Figure 3. Modulation of SOCS3 expression in gain and loss of function experiments in HNSCC only reduces proliferation of cells without (UM-SCC-22B) detectable levels of endogenous SOCS3.

(A) Immunoblot analysis of whole cell extracts shows that transfection of the SOCS3 expression plasmid resulted in increased levels of SOCS3 after 24 and 48 h in OSCC3 and UM-SCC-22B cells. Pre-treatment of both cell lines with the indicated concentrations of the biochemical inhibitor effectively decreased phosphorylation of STAT3 30 min after stimulation with IL-6 (25 ng/mL). (B) Subcellular localization of SOCS3 in the overexpression experiments was confirmed by immunofluorescence analysis. Images are representative of three independent experiments assessing SOCS3 transgene expression 48 h after plasmid transfection. (C) Cell proliferation was determined by direct counting the cells and the trypan blue dye exclusion test 24 and 48 h after transfection. (D) Cell proliferation was also determined in loss of function experiments by direct counting of cells using trypan blue exclusion test 24 and 48 h after siRNA transfection in OSCC3 cells. Graphs (C and D) represent growth curves (number of viable cells) over time, according to the experimental condition (in C: transfection of empty vector, SOCS3 expressing vector, or treatment with STAT3 inhibitor; in D: reagent control, SOCS3 siRNA and non-target control siRNA).

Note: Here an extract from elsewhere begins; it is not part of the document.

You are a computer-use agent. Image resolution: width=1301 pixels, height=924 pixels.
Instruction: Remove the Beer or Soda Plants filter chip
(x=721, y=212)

Vertical lines standard deviations of three independent experiments and * indicates p<0.05 for comparison with vehicle control (empty vector or non-targeting siRNA in gain and loss of function experiments, respectively). (E) Immunoblot analysis verifying the efficiency of siRNA-mediated inhibition of endogenous SOCS3 expression 24, 48 and 72 h after transfection. Images are representative of three to five independent experiments.